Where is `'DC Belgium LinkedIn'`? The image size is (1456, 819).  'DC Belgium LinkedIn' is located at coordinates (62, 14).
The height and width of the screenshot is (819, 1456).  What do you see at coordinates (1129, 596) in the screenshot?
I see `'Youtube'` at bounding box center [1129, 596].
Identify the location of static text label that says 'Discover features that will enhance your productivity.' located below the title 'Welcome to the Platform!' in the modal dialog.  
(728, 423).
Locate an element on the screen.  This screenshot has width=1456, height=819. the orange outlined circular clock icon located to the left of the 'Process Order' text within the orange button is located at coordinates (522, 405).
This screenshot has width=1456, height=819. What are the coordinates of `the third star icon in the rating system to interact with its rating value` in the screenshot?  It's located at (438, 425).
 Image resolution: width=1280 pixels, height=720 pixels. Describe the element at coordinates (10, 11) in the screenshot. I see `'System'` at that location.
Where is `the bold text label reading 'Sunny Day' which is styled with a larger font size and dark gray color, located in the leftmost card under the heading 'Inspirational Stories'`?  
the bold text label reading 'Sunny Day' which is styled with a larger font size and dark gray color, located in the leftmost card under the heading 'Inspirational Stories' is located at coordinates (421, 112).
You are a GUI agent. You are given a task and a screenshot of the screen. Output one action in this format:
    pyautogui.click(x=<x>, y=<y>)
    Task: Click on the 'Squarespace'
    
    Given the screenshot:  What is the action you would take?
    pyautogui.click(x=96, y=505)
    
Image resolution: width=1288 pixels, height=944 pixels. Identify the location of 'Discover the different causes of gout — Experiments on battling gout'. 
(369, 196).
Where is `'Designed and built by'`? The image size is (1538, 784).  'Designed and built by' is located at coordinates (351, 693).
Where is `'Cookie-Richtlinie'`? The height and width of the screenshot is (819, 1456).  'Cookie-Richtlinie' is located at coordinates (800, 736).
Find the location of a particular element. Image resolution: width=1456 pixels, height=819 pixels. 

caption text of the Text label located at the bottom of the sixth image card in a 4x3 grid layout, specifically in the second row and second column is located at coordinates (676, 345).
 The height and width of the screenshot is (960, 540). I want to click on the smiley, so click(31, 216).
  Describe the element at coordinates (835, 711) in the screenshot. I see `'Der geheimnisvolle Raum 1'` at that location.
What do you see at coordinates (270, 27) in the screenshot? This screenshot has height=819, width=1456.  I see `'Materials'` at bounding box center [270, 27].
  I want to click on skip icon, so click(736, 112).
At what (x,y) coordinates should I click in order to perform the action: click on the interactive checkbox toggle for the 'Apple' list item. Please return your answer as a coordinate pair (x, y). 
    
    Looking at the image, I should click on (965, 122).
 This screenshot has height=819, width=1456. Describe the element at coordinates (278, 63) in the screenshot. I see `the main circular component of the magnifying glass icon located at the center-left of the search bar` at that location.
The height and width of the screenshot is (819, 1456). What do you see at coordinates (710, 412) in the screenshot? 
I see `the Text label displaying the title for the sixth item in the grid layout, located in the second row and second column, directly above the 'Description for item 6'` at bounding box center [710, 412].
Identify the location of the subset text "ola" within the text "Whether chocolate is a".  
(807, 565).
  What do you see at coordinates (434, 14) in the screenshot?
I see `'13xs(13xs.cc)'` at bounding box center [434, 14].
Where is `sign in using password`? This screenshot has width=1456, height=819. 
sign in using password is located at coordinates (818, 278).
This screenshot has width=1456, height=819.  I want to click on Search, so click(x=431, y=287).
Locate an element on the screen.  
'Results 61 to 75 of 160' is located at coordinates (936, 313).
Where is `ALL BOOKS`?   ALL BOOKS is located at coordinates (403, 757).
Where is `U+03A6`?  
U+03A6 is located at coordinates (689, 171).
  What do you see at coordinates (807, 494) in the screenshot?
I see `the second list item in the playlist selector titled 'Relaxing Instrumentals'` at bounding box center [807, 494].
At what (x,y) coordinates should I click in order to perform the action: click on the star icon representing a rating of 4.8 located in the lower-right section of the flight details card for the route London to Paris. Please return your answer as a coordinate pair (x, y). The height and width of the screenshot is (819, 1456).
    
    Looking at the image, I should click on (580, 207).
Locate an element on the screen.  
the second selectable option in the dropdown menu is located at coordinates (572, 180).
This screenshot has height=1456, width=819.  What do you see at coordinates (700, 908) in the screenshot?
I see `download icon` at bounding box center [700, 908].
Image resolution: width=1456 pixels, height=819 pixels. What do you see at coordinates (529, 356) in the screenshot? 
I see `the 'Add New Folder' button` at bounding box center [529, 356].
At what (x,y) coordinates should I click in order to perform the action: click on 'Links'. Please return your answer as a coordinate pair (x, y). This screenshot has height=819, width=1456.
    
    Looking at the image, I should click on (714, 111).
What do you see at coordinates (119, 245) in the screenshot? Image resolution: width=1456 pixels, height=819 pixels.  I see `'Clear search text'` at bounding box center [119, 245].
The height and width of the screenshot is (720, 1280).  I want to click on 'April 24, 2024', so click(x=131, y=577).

◇ ◇ ◇ ◇

■ **COSA FARE**:
Trascrivi tutto il materiale parola per parola, senza cambiare niente.

■ **SOLUZIONE ESERCIZIO**:
Where is `'DC Belgium LinkedIn'`? The image size is (1456, 819).  'DC Belgium LinkedIn' is located at coordinates (62, 14).
The height and width of the screenshot is (819, 1456).  What do you see at coordinates (1129, 596) in the screenshot?
I see `'Youtube'` at bounding box center [1129, 596].
Identify the location of static text label that says 'Discover features that will enhance your productivity.' located below the title 'Welcome to the Platform!' in the modal dialog.  
(728, 423).
Locate an element on the screen.  This screenshot has width=1456, height=819. the orange outlined circular clock icon located to the left of the 'Process Order' text within the orange button is located at coordinates (522, 405).
This screenshot has width=1456, height=819. What are the coordinates of `the third star icon in the rating system to interact with its rating value` in the screenshot?  It's located at (438, 425).
 Image resolution: width=1280 pixels, height=720 pixels. Describe the element at coordinates (10, 11) in the screenshot. I see `'System'` at that location.
Where is `the bold text label reading 'Sunny Day' which is styled with a larger font size and dark gray color, located in the leftmost card under the heading 'Inspirational Stories'`?  
the bold text label reading 'Sunny Day' which is styled with a larger font size and dark gray color, located in the leftmost card under the heading 'Inspirational Stories' is located at coordinates (421, 112).
You are a GUI agent. You are given a task and a screenshot of the screen. Output one action in this format:
    pyautogui.click(x=<x>, y=<y>)
    Task: Click on the 'Squarespace'
    
    Given the screenshot:  What is the action you would take?
    pyautogui.click(x=96, y=505)
    
Image resolution: width=1288 pixels, height=944 pixels. Identify the location of 'Discover the different causes of gout — Experiments on battling gout'. 
(369, 196).
Where is `'Designed and built by'`? The image size is (1538, 784).  'Designed and built by' is located at coordinates (351, 693).
Where is `'Cookie-Richtlinie'`? The height and width of the screenshot is (819, 1456).  'Cookie-Richtlinie' is located at coordinates (800, 736).
Find the location of a particular element. Image resolution: width=1456 pixels, height=819 pixels. 

caption text of the Text label located at the bottom of the sixth image card in a 4x3 grid layout, specifically in the second row and second column is located at coordinates (676, 345).
 The height and width of the screenshot is (960, 540). I want to click on the smiley, so click(31, 216).
  Describe the element at coordinates (835, 711) in the screenshot. I see `'Der geheimnisvolle Raum 1'` at that location.
What do you see at coordinates (270, 27) in the screenshot? This screenshot has height=819, width=1456.  I see `'Materials'` at bounding box center [270, 27].
  I want to click on skip icon, so click(736, 112).
At what (x,y) coordinates should I click in order to perform the action: click on the interactive checkbox toggle for the 'Apple' list item. Please return your answer as a coordinate pair (x, y). 
    
    Looking at the image, I should click on (965, 122).
 This screenshot has height=819, width=1456. Describe the element at coordinates (278, 63) in the screenshot. I see `the main circular component of the magnifying glass icon located at the center-left of the search bar` at that location.
The height and width of the screenshot is (819, 1456). What do you see at coordinates (710, 412) in the screenshot? 
I see `the Text label displaying the title for the sixth item in the grid layout, located in the second row and second column, directly above the 'Description for item 6'` at bounding box center [710, 412].
Identify the location of the subset text "ola" within the text "Whether chocolate is a".  
(807, 565).
  What do you see at coordinates (434, 14) in the screenshot?
I see `'13xs(13xs.cc)'` at bounding box center [434, 14].
Where is `sign in using password`? This screenshot has width=1456, height=819. 
sign in using password is located at coordinates (818, 278).
This screenshot has width=1456, height=819.  I want to click on Search, so click(x=431, y=287).
Locate an element on the screen.  
'Results 61 to 75 of 160' is located at coordinates (936, 313).
Where is `ALL BOOKS`?   ALL BOOKS is located at coordinates (403, 757).
Where is `U+03A6`?  
U+03A6 is located at coordinates (689, 171).
  What do you see at coordinates (807, 494) in the screenshot?
I see `the second list item in the playlist selector titled 'Relaxing Instrumentals'` at bounding box center [807, 494].
At what (x,y) coordinates should I click in order to perform the action: click on the star icon representing a rating of 4.8 located in the lower-right section of the flight details card for the route London to Paris. Please return your answer as a coordinate pair (x, y). The height and width of the screenshot is (819, 1456).
    
    Looking at the image, I should click on (580, 207).
Locate an element on the screen.  
the second selectable option in the dropdown menu is located at coordinates (572, 180).
This screenshot has height=1456, width=819.  What do you see at coordinates (700, 908) in the screenshot?
I see `download icon` at bounding box center [700, 908].
Image resolution: width=1456 pixels, height=819 pixels. What do you see at coordinates (529, 356) in the screenshot? 
I see `the 'Add New Folder' button` at bounding box center [529, 356].
At what (x,y) coordinates should I click in order to perform the action: click on 'Links'. Please return your answer as a coordinate pair (x, y). This screenshot has height=819, width=1456.
    
    Looking at the image, I should click on (714, 111).
What do you see at coordinates (119, 245) in the screenshot? Image resolution: width=1456 pixels, height=819 pixels.  I see `'Clear search text'` at bounding box center [119, 245].
The height and width of the screenshot is (720, 1280).  I want to click on 'April 24, 2024', so click(x=131, y=577).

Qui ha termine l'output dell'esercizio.